More likely, it is a pro-Israel public relations gambit. Many supporters of Israel believe that any sports or entertainment-related publicity Israel can garner helps divert public attention from that nation’s military aggression and abuses of Palestinian human and political rights. Also, the conflation of world Jewry and Israeli nationality is thought by many to bolster the standing of the Israeli government and help shield it against criticism.
This means the “Israelis” will field a team of American minor leaguers, two recently retired big leaguers, Shawn Green and Gabe Kapler, along with three token Israeli citizens. This team should win the qualifier and advance to the championship which will be played in March 2013. That will be the off-season for Major League Baseball, so if the “Israelis” advance to the main tournament they could fortify their team with such big league stars as Ryan Braun, Ian Kinsler, Kevin Youkilis and Ike Davis. All these players have been approached and have reportedly expressed interest in playing for Israel.

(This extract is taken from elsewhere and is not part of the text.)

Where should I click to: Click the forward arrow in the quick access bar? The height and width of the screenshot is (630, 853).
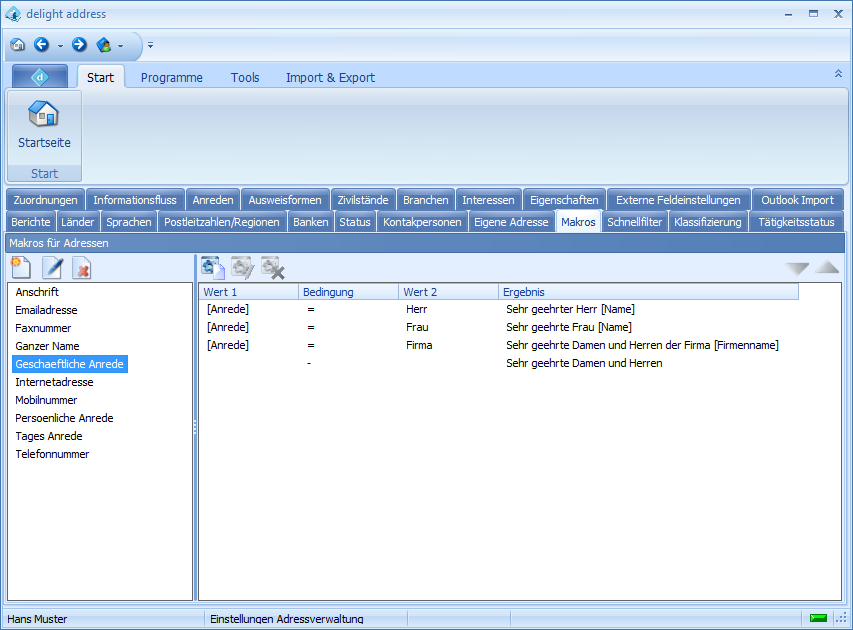click(x=79, y=45)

If the Israelis win the qualifier it will be the realization of the dream of some American-Israeli baseball promoters. They envision the Israelis facing an American All-StarTeam in the March tournament as generating immense interest in the sport in Israel.
As Bill Shaikin of the LA Times says, “If baseball is to capture the Israeli imagination, it might be now or never. If Israel wins that one game — the championship game of that qualifying tournament — then the national sporting conversation might turn to the tantalizing prospect of Derek Jeter batting against the Jewish homeland.”
One Jew’s dream could, however, be another’s nightmare, since what would be in effect a contest between American Jews and non-Jews could prove to be socially divisive and, at the very least, be perceived to be in extraordinarily bad taste.
Tickets for the Israel vs. South Africa contest can be purchase through Ticketmaster for the unbelievably low price of $13.80 including fees. For those unable to attend, the game will be broadcast on Israel Sports Radio starting at 6:45 PM. There is also the possibility that the live video of the game could be transmitted by one of the many illegal free sports Internet sites.
Ira Glunts is a retired college librarian and writer. He lives in Madison, NY with his wife, the historian Linda G. Ford. Mr. Glunts lived in Israel for a couple of years in the 70s and never saw baseball being played there.